Fisioterapia melhora qualidade de vida
Eles já foram 15. Começaram a partir de um projeto de fisioterapia para portadores carentes em 1997. Sem conseguir ''vender'' sua cota na Lei Municipal de Incentivo ao Esporte Amador, os atletas que representam a Adefil perseveraram por amor ao esporte e pelos resultados físicos que obtiveram com a prática competitiva.
Reduzidos hoje a menos da metade, o grupo de nadadores com deficiência de Londrina concorda que as dificuldades são tão grandes que às vezes nem toda a força de vontade é capaz de superar a tentação de pensar em parar com a natação.

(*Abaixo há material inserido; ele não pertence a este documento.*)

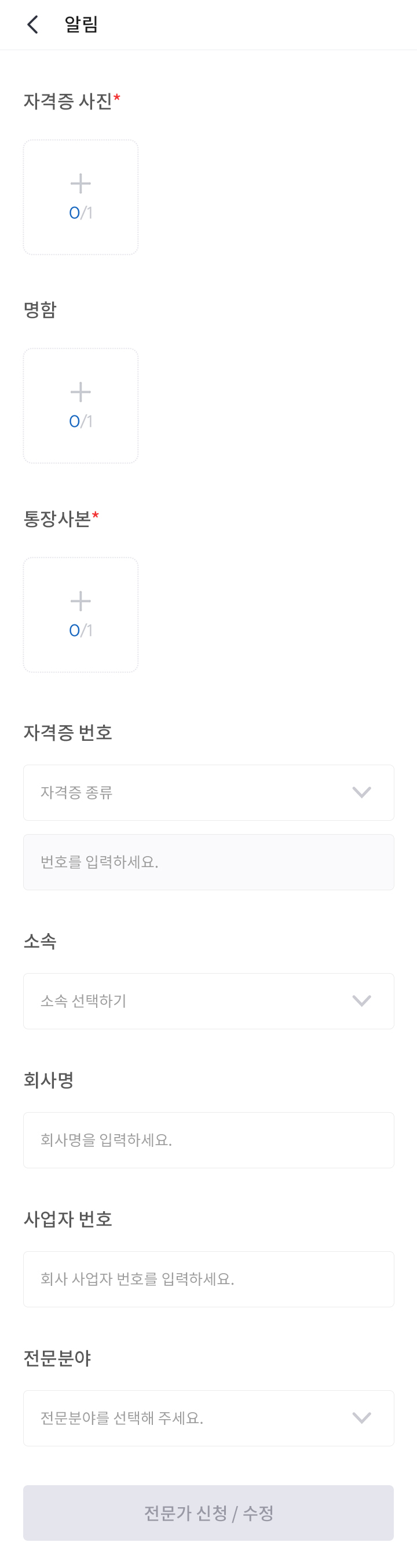Click the 자격증 사진 section label

point(68,101)
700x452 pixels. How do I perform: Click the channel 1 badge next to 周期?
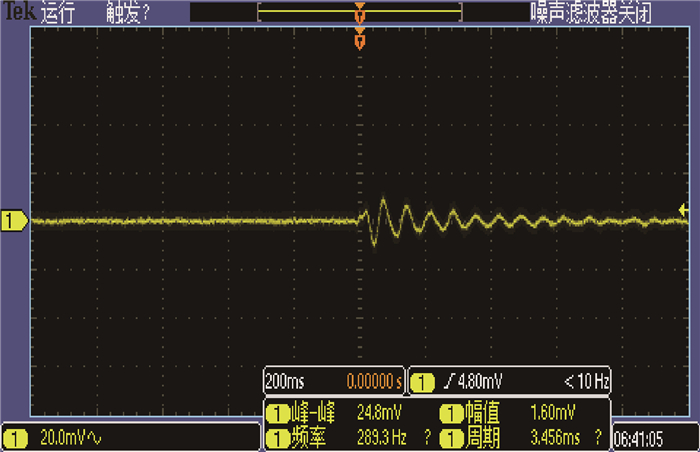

''É duro. Tem que ter muita vontade. Mas todo mundo aqui sabe que a gente se sente melhor com a natação. Se parar, a gente perde muitos movimentos'', lembra o ex-pedreiro Francisco Martins, 49, há sete anos paralisado da cintura para baixo por uma miolose funicular. Martins se sente mais forte para caminhar com as muletas. Para treinar, faz um percurso de 45 minutos de ônibus, mas não reclama. ''No começo, tiveram paciência com a gente. Depois pegamos gosto e seria muito ruim não poder competir''.
É o mesmo caso de Laurinda Barbosa Leocádio, 45, que convive desde os três meses de vida com uma paralisia cerebral. Ela sai da piscina aquecida com pressa. Seu ônibus passa no ponto às 21h15. Só vai chegar em casa às 22h30. (L.F.M.)